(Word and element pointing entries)

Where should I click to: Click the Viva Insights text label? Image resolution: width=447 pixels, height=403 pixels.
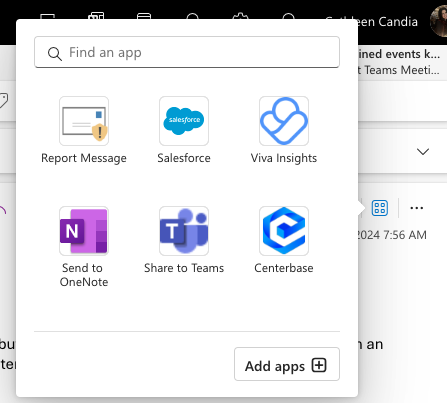(284, 158)
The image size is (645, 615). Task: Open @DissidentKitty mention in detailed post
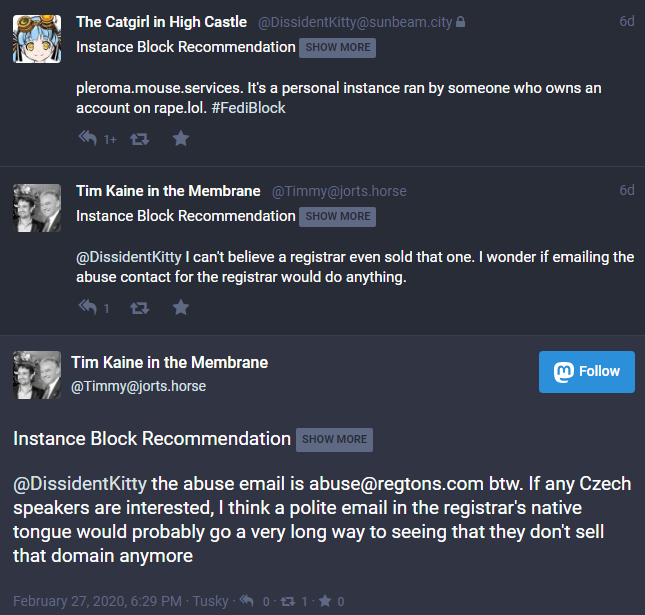pos(80,484)
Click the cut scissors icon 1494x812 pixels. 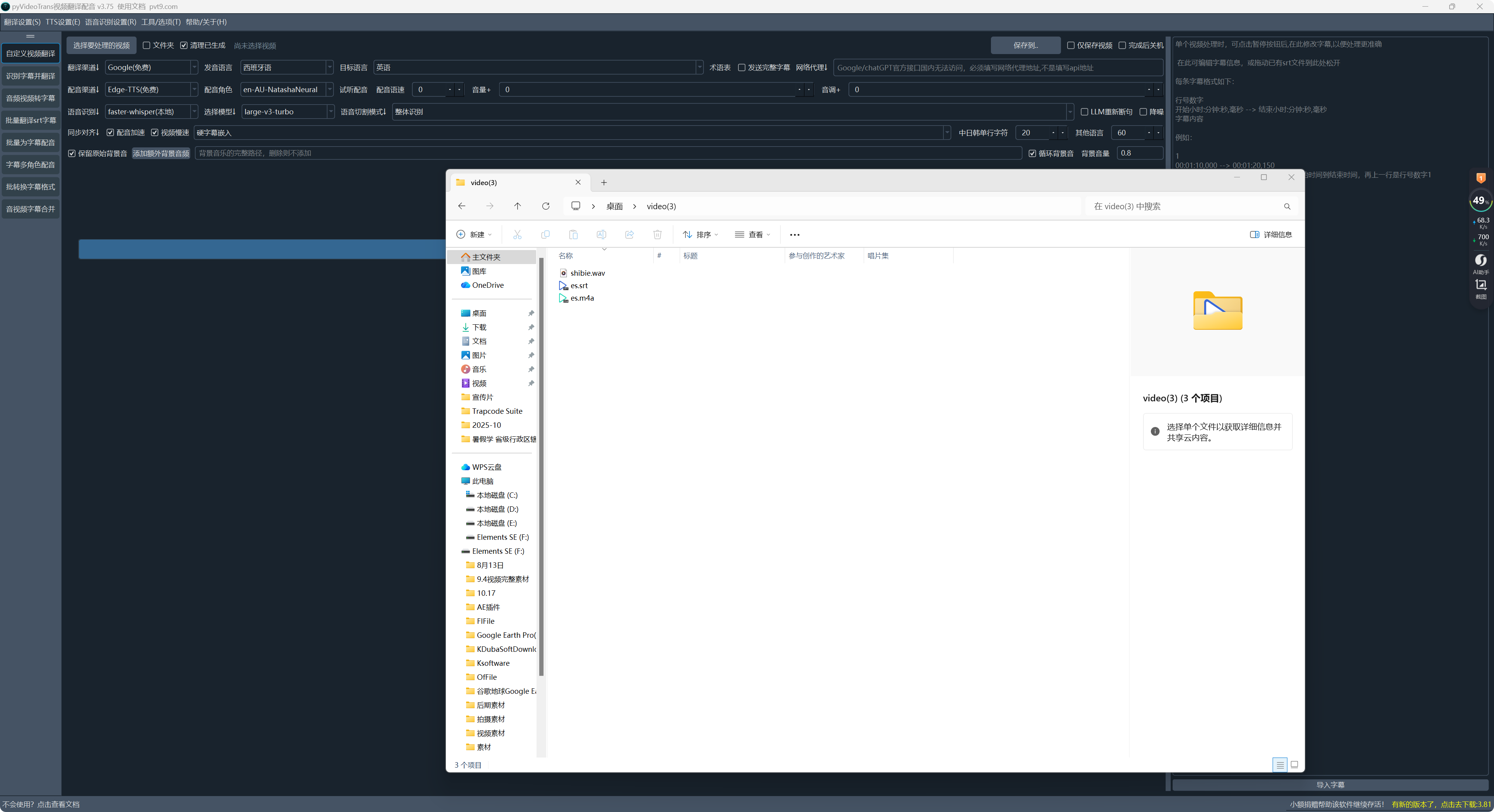517,234
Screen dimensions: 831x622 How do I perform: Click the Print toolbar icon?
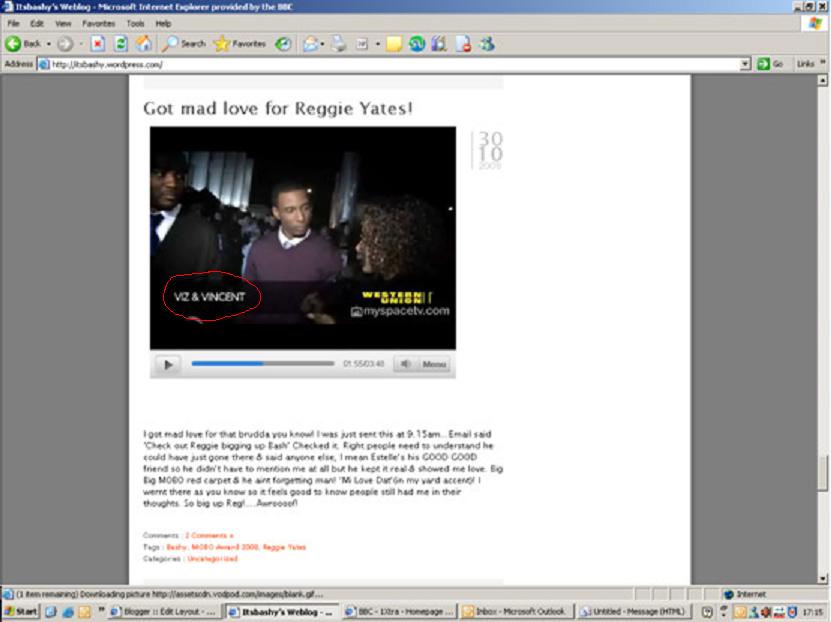[339, 44]
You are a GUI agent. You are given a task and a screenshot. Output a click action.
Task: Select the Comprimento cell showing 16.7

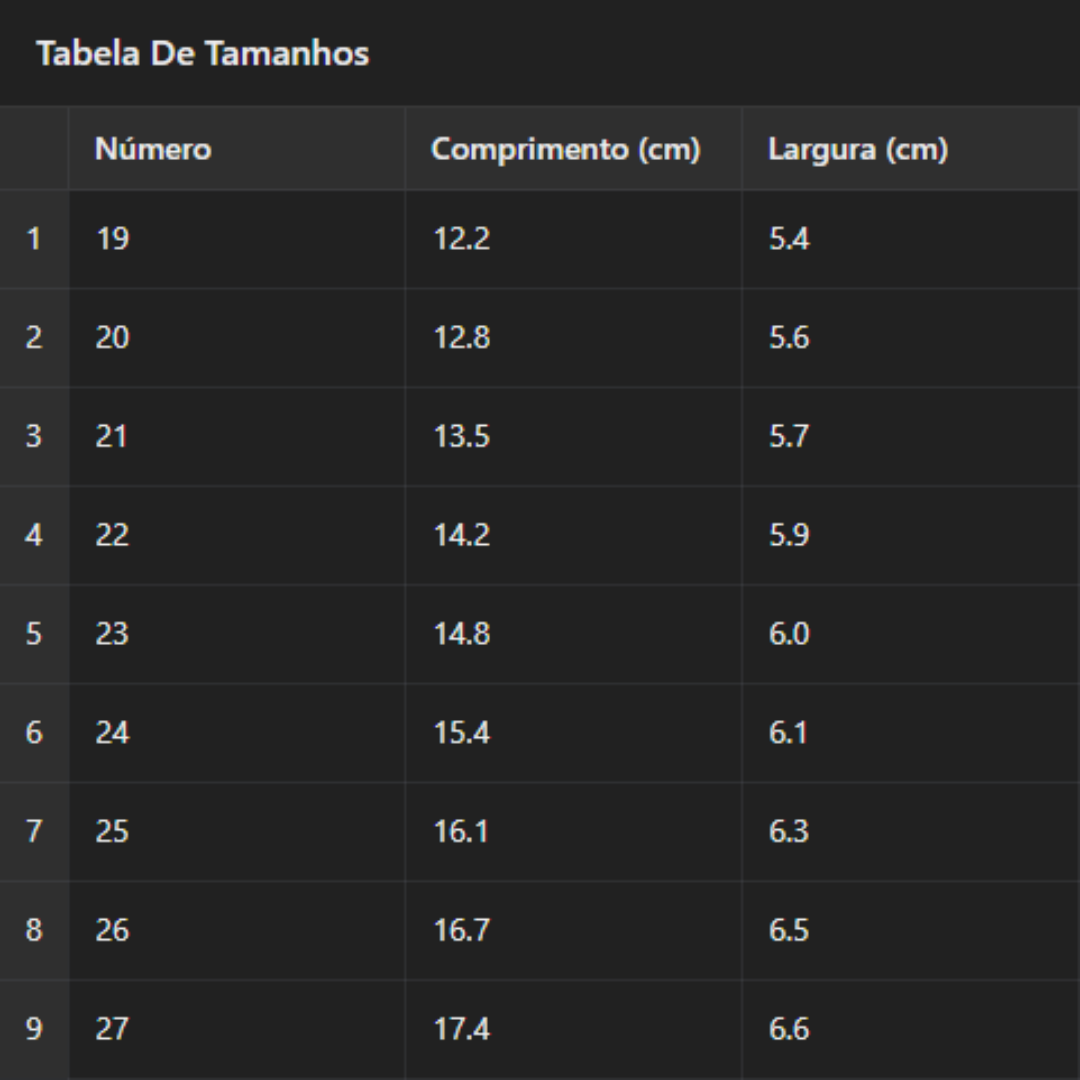(x=461, y=930)
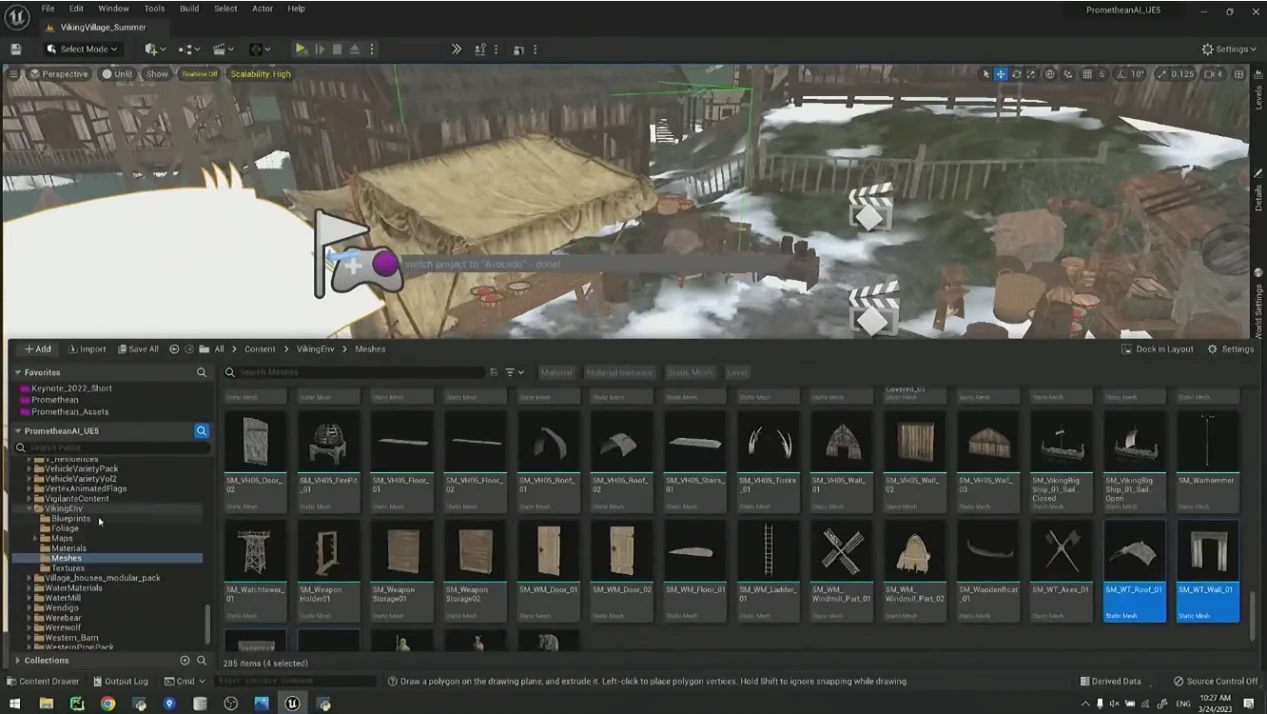Click the save current level icon
The width and height of the screenshot is (1267, 714).
(16, 49)
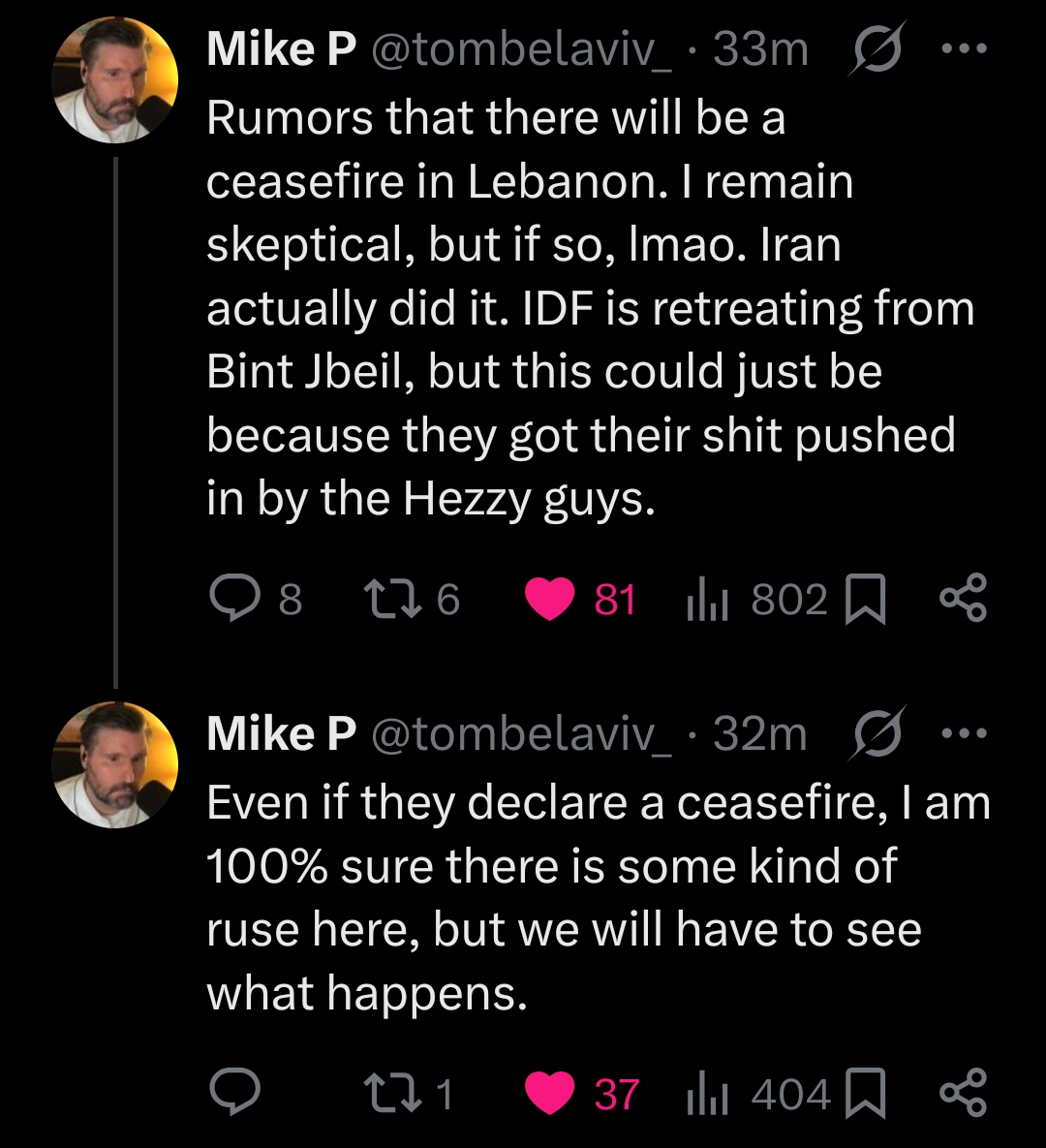Screen dimensions: 1046x1148
Task: Open Mike P's avatar on first tweet
Action: [x=115, y=79]
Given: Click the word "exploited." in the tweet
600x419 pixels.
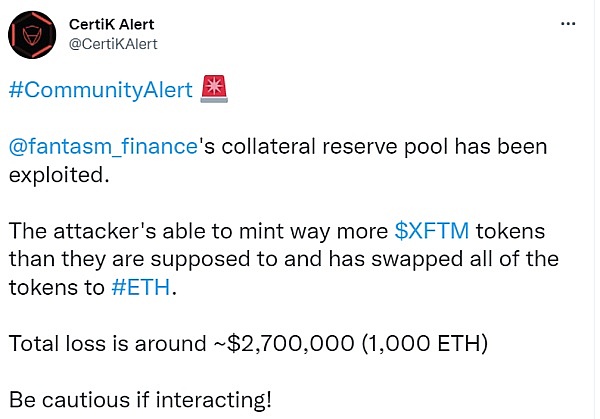Looking at the screenshot, I should 59,176.
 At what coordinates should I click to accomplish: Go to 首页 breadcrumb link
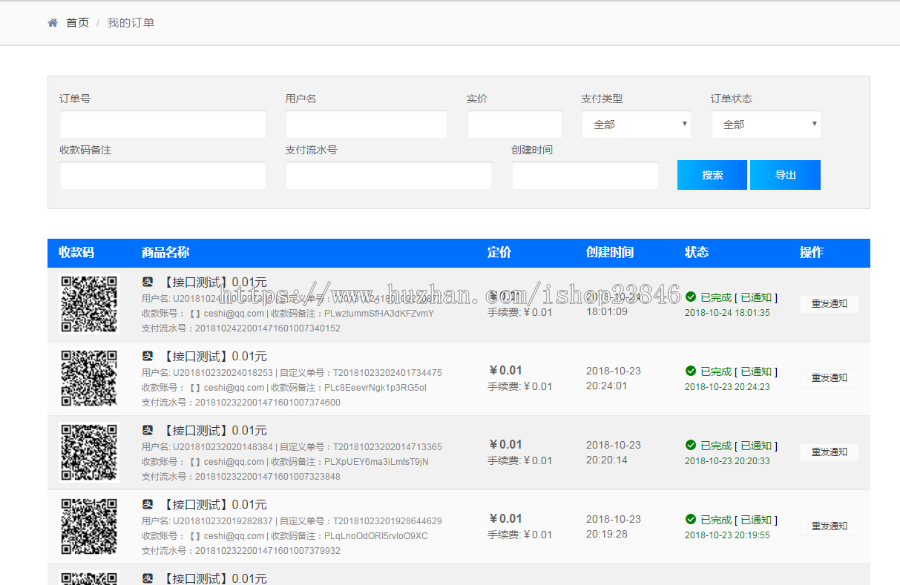(77, 23)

== WHAT IS REQUIRED ==
Reproduce verbatim the lines between the one containing "Screen dimensions: 831x622" and the one containing "Looking at the screenshot, I should 59,176.", both included. Omit the pictures from your answer.

== WORKED SOLUTION ==
Screen dimensions: 831x622 How do I perform: Click the Print toolbar icon?
[339, 44]
You are a GUI agent. You are given a task and a screenshot. Output a click action.
Task: Select the Comprimento cell showing 16.7

(x=461, y=930)
Click the save current level icon
The width and height of the screenshot is (1267, 714).
(16, 49)
Screen dimensions: 1046x1148
Task: Open Mike P's avatar on first tweet
Action: [x=115, y=79]
Given: Click the word "exploited." in the tweet
600x419 pixels.
Looking at the screenshot, I should 59,176.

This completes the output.